CLARK: At this point, they are restrained in reaching out to Democrats. Dick Cheney, who is on Capitol Hill with Republican leaders said he and the governor understand that the Democrats are in a difficult position right now: Democrats don't want to appear disloyal to the vice president who has carried their banner in the presidential election.
So, the Bush administration has only reached out, or even contacted, a couple of Democrats. The governor talked to Senator John Breaux (D-Louisiana) over the weekend about some legislative programs, and the governor just said (they're) interested in working together. But there were no offers of Cabinet positions or anything like that.

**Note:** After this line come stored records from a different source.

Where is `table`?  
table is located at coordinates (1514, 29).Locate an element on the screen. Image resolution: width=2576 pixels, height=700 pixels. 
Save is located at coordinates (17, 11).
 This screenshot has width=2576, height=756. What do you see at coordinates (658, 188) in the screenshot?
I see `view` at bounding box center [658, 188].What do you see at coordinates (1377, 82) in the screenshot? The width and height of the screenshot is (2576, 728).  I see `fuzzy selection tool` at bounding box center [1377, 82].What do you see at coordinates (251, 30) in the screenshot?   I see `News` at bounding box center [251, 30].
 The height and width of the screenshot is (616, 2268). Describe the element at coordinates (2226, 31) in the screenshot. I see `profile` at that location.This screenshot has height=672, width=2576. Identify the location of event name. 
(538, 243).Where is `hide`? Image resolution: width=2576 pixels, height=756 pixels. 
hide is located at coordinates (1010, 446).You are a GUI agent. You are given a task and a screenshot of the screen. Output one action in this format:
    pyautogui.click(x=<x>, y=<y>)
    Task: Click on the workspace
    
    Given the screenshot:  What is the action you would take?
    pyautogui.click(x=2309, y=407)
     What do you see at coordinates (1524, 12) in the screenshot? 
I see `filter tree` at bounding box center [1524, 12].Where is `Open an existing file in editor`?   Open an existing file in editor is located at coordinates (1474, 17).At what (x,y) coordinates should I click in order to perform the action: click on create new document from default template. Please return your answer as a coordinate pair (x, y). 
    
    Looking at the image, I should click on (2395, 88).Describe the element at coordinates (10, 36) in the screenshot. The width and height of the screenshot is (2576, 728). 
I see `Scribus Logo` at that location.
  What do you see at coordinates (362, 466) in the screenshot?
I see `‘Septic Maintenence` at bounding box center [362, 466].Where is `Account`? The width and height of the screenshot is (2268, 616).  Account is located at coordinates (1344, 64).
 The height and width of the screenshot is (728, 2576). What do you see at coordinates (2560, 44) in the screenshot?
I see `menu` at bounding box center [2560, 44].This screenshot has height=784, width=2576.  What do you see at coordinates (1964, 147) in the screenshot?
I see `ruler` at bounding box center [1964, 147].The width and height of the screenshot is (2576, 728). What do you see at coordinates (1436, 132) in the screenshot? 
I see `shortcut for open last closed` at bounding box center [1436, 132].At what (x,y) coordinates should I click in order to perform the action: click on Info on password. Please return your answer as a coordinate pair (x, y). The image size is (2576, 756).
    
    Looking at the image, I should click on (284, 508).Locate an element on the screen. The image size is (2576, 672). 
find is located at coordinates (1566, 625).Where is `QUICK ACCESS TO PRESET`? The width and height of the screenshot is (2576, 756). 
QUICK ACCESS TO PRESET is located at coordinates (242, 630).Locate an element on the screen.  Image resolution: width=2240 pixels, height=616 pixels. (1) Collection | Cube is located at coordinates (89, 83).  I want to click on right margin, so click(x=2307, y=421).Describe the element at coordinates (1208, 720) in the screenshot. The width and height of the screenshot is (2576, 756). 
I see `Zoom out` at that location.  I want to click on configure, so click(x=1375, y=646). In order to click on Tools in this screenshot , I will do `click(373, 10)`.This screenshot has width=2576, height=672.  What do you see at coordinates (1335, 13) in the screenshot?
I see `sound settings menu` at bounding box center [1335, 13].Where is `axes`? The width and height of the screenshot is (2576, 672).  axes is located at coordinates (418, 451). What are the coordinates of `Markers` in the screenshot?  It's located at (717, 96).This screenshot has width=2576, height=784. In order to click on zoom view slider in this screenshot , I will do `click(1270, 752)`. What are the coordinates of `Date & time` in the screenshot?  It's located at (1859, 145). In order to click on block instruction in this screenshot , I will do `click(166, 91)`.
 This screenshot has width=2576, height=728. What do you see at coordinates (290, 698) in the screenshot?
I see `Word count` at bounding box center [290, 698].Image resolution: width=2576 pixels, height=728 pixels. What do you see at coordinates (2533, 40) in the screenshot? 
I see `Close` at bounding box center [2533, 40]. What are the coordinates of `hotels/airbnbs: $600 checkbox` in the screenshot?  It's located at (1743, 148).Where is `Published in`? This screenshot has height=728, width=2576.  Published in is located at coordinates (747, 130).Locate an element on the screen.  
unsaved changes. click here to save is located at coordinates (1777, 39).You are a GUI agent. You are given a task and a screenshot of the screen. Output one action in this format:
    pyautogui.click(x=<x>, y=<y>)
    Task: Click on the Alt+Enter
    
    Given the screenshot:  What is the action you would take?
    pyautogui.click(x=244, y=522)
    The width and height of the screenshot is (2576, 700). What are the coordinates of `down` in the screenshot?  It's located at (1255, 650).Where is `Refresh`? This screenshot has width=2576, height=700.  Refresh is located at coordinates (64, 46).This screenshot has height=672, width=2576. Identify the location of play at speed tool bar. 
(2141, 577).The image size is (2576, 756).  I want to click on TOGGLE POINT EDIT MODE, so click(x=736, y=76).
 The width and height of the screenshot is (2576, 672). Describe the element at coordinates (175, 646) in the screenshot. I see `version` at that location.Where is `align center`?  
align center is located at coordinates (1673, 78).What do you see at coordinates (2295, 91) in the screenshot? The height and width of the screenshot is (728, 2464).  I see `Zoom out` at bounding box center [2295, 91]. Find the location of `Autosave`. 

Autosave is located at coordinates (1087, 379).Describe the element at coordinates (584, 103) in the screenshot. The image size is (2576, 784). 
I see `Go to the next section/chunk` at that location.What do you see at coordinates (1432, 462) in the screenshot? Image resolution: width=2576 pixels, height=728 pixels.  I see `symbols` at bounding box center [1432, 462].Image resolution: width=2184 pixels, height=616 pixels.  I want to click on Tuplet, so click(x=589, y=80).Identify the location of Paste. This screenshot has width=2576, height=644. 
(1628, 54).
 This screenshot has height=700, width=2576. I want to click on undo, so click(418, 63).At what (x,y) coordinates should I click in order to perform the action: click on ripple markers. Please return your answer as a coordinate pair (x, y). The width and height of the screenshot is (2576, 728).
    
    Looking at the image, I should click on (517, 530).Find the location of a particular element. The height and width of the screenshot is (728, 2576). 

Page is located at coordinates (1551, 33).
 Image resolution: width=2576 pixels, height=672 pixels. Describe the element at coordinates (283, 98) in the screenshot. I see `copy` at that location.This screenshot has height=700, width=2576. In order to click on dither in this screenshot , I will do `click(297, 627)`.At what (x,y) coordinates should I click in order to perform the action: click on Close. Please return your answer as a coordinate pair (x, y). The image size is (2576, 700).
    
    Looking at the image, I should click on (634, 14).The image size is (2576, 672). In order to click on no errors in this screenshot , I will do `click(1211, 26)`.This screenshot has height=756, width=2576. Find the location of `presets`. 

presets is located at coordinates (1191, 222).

There's really not going to be any reaching out to Democrats until this legal battle is over and until the vice president concedes, if that's in fact what happens. Until then, the Bush campaign is going to work with Republican leaders and talk to them about legislative programs.
Q: What are the first legislative priorities of this possible new Bush administration?
CLARK: The governor has stressed that education is going to be his first topic. He has said that is the most important issue he ran on when ran for governor in Texas and for president of the United States. That's going to be the first thing he tackles.
Cheney said their legislative program, the Bush-Cheney legislative program, isn't going to change from what it was during the campaign. He says this is what got them where they are today and there's no reason to change it. That's a program of education changes, tax cuts, additional funding for the military, health care and helping the elderly pay for prescription drugs.